---- DATASET EXTRACT
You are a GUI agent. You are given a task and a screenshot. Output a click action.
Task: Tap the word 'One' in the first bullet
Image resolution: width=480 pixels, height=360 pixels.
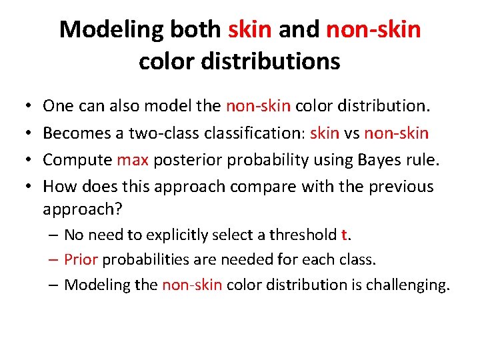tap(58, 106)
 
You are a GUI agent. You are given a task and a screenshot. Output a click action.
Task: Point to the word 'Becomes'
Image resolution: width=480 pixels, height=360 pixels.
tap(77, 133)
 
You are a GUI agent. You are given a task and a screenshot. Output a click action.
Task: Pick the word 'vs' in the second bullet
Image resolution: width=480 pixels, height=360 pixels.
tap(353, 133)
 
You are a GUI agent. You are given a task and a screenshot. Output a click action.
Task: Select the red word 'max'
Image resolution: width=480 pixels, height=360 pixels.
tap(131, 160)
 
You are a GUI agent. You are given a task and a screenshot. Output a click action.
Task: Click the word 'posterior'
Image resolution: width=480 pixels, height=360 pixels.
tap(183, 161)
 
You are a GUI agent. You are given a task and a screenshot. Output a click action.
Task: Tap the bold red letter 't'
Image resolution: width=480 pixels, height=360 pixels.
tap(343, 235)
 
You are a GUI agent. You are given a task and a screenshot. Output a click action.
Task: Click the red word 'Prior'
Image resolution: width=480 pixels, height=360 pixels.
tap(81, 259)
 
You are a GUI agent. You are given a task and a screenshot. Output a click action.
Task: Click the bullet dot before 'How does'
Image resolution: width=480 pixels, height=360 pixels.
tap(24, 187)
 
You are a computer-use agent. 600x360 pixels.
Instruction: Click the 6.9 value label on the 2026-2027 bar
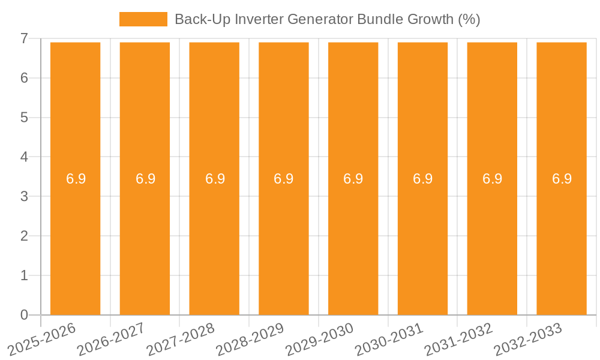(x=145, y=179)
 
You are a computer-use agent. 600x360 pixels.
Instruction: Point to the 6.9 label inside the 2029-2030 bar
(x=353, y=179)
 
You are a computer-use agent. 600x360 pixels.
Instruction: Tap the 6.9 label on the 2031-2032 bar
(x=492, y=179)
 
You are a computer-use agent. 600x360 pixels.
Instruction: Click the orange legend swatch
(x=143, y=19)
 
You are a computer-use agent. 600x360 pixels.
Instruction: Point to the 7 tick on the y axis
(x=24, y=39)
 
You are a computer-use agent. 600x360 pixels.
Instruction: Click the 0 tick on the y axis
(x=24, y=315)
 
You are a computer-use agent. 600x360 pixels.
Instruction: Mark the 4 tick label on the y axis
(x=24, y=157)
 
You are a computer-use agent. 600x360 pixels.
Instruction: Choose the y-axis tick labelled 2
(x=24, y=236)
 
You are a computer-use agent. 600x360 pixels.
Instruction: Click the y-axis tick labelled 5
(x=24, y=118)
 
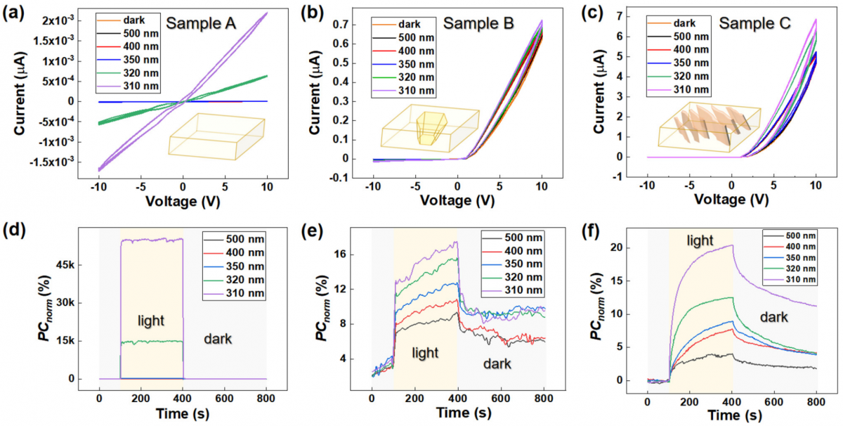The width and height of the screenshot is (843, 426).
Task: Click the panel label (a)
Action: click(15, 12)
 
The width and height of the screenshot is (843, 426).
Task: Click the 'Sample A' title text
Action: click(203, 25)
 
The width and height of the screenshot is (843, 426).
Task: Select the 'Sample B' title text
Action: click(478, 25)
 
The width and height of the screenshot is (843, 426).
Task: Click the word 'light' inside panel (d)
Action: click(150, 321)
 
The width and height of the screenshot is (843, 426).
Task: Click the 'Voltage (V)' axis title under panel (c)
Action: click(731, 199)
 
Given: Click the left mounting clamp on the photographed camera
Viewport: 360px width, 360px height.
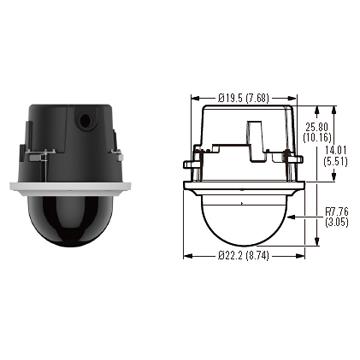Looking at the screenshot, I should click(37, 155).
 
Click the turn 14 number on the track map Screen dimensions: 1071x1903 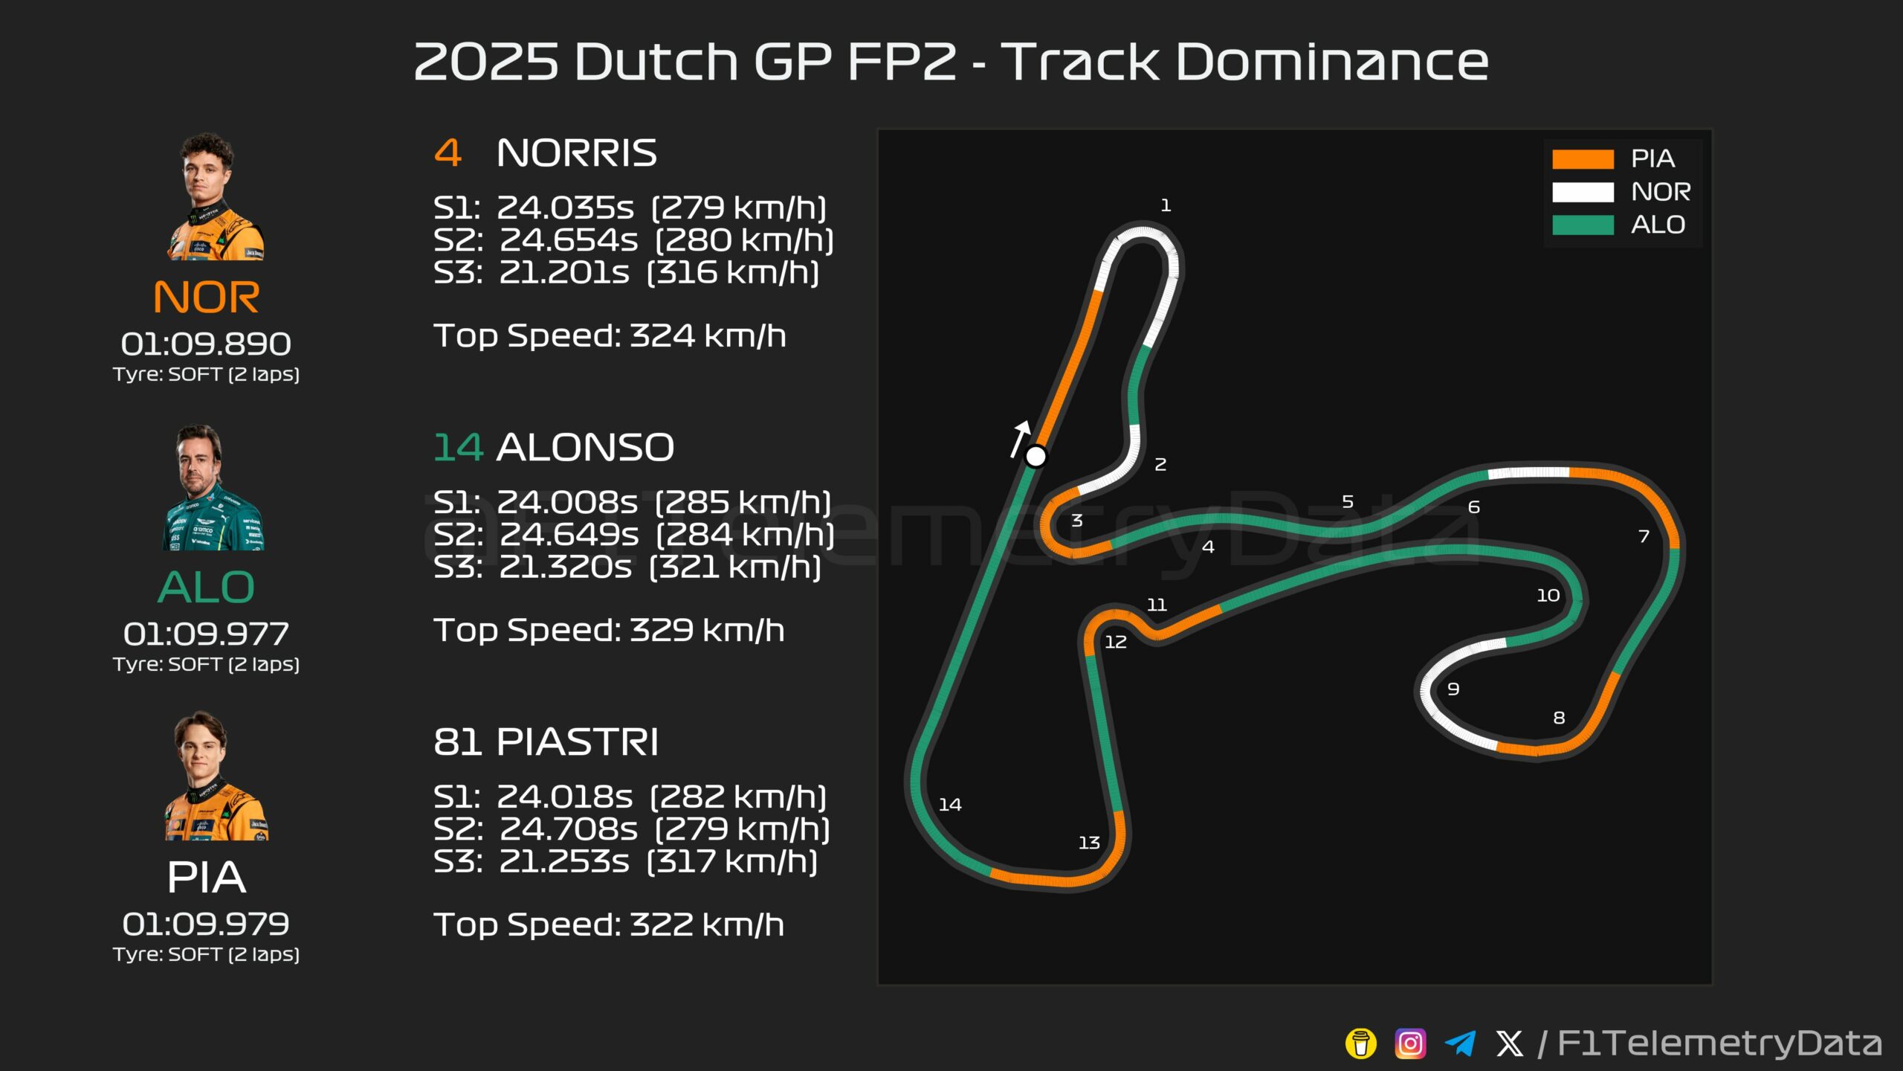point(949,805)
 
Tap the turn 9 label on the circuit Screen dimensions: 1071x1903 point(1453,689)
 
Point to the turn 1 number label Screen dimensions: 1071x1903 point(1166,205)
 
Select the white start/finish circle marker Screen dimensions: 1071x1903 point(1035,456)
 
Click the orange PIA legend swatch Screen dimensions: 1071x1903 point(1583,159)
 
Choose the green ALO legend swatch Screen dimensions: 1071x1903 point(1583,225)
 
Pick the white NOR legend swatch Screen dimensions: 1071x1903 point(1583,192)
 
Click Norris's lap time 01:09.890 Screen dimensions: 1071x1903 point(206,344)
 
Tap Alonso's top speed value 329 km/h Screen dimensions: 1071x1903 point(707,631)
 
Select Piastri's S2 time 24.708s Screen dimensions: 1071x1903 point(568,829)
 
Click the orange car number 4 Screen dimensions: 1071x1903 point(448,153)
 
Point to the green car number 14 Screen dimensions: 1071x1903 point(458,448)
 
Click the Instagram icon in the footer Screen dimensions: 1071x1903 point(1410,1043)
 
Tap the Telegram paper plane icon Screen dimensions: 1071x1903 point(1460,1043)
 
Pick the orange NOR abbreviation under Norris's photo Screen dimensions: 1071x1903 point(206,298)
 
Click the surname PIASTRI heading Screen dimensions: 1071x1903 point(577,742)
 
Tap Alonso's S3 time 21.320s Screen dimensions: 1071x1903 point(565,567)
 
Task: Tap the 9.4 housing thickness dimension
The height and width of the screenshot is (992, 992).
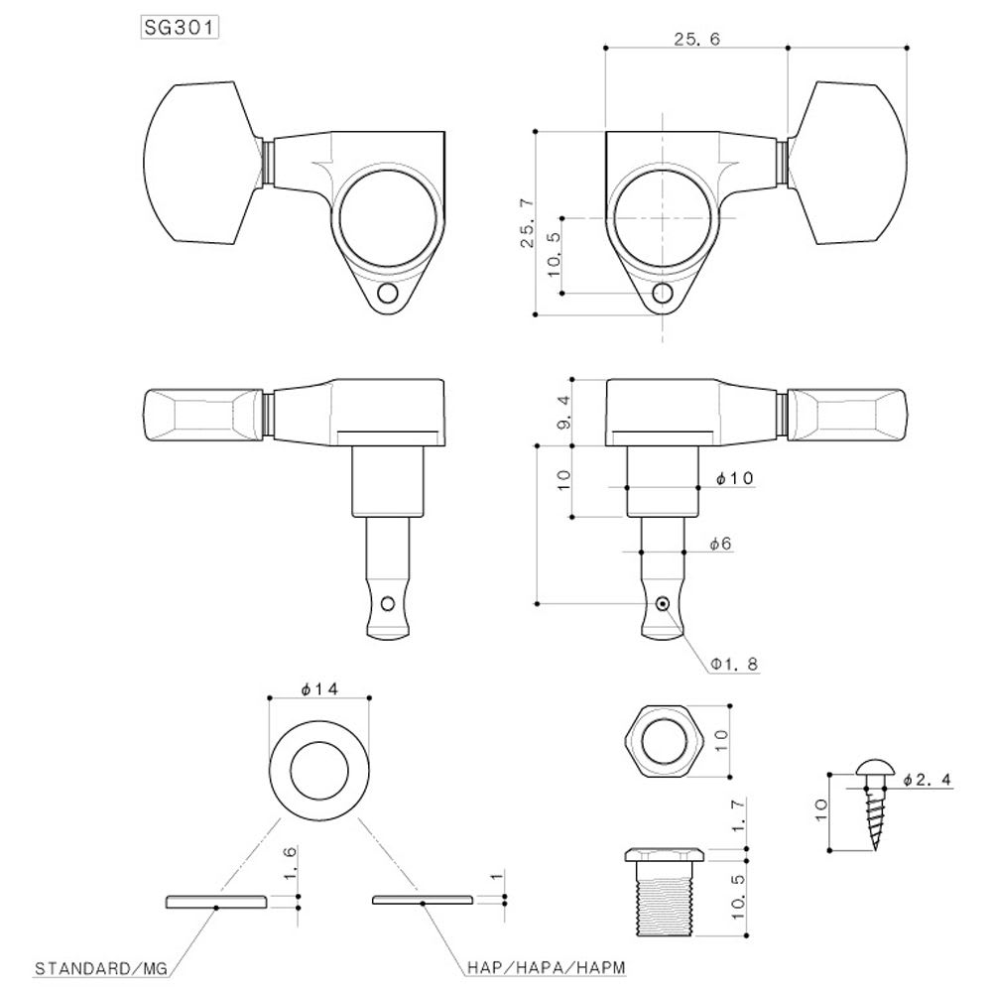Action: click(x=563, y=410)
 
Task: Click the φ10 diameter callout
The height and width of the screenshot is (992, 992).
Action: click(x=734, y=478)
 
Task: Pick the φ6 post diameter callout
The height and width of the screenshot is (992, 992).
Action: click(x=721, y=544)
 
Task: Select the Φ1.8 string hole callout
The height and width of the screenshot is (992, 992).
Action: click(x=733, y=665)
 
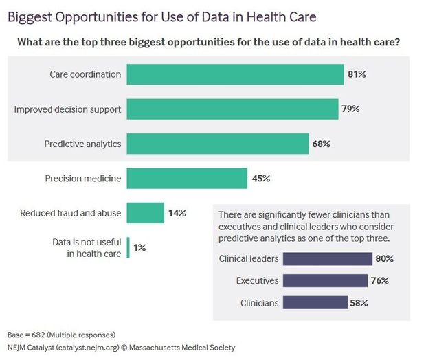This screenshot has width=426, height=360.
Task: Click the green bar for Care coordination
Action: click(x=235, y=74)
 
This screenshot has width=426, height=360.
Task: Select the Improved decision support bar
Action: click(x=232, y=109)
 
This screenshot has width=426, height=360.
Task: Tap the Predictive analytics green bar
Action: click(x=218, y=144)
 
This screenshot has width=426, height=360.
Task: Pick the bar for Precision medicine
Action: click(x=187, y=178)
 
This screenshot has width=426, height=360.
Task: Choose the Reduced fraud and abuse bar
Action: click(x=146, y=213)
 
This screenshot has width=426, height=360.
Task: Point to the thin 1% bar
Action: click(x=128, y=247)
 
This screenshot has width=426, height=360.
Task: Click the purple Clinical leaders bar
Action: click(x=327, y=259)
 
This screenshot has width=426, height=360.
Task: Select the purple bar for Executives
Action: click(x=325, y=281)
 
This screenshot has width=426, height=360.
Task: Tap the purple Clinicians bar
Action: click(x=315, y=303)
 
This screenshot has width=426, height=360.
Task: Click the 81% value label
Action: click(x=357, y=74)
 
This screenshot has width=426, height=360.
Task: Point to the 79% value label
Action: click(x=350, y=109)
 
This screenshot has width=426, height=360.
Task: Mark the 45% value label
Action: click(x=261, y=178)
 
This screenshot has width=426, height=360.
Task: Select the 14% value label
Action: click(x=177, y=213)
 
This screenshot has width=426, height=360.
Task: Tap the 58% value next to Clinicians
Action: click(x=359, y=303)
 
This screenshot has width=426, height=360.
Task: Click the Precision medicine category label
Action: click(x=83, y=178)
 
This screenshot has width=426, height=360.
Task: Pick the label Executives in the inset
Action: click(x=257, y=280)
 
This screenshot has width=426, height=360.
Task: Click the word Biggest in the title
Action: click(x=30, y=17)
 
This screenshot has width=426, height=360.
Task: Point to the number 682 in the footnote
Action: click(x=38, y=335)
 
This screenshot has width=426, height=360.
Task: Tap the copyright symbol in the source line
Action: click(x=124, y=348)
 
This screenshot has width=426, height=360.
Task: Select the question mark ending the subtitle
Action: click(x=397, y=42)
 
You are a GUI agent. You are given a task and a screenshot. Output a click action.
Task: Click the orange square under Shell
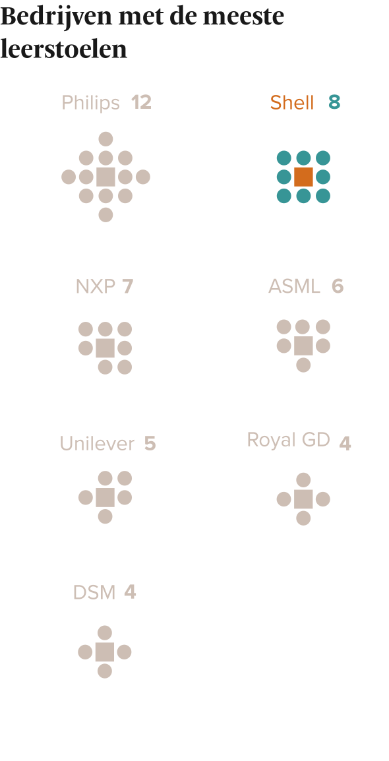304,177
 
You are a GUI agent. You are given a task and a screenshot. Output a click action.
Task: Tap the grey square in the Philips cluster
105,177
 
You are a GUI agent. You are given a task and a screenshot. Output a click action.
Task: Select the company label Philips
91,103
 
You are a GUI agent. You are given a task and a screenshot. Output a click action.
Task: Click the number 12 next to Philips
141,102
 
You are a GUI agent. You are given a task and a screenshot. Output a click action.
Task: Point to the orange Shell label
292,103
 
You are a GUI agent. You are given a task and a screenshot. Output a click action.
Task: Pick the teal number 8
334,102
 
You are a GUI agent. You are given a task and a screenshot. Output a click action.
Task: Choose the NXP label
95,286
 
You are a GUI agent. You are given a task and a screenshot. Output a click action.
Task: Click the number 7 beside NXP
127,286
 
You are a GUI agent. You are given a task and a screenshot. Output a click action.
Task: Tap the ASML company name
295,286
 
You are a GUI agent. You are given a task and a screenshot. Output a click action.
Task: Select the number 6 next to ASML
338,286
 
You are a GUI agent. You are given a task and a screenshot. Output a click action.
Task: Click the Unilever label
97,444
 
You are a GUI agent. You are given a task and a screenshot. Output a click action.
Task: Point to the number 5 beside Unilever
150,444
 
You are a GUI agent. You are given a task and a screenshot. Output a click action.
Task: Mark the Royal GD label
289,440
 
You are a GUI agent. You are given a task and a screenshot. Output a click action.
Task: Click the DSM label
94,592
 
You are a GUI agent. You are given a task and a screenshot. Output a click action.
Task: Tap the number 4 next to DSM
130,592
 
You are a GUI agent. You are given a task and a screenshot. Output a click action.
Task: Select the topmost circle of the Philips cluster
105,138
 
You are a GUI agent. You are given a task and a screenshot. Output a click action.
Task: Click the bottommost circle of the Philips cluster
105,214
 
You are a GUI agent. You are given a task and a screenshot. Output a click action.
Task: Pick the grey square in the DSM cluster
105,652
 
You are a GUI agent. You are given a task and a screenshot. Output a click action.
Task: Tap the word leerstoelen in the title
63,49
--------
### EXERCISE
Reproduce the listing verbatim between the line containing "Choose the green" and the line containing "Action: click(x=218, y=144)", including both of those lines. Omit any pictures from your answer.

### CORRECT OUTPUT
Choose the green ALO legend swatch Screen dimensions: 1071x1903 point(1583,225)
 
Pick the white NOR legend swatch Screen dimensions: 1071x1903 point(1583,192)
 
Click Norris's lap time 01:09.890 Screen dimensions: 1071x1903 point(206,344)
 
Tap Alonso's top speed value 329 km/h Screen dimensions: 1071x1903 point(707,631)
 
Select Piastri's S2 time 24.708s Screen dimensions: 1071x1903 point(568,829)
 
Click the orange car number 4 Screen dimensions: 1071x1903 point(448,153)
 
Point to the green car number 14 Screen dimensions: 1071x1903 point(458,448)
 
Click the Instagram icon in the footer Screen dimensions: 1071x1903 point(1410,1043)
 
Tap the Telegram paper plane icon Screen dimensions: 1071x1903 point(1460,1043)
 
Pick the orange NOR abbreviation under Norris's photo Screen dimensions: 1071x1903 point(206,298)
 
Click the surname PIASTRI heading Screen dimensions: 1071x1903 point(577,742)
 
Tap Alonso's S3 time 21.320s Screen dimensions: 1071x1903 point(565,567)
 
Task: Tap the 9.4 housing thickness dimension
The height and width of the screenshot is (992, 992).
Action: click(x=563, y=410)
 
Task: Click the φ10 diameter callout
The height and width of the screenshot is (992, 992).
Action: click(x=734, y=478)
 
Task: Pick the φ6 post diameter callout
The height and width of the screenshot is (992, 992).
Action: click(x=721, y=544)
 
Task: Select the Φ1.8 string hole callout
The height and width of the screenshot is (992, 992).
Action: click(x=733, y=665)
 
This screenshot has width=426, height=360.
Task: Click the green bar for Care coordination
Action: click(x=235, y=74)
 
This screenshot has width=426, height=360.
Task: Select the Improved decision support bar
Action: click(x=232, y=109)
 
This screenshot has width=426, height=360.
Task: Tap the Predictive analytics green bar
Action: click(x=218, y=144)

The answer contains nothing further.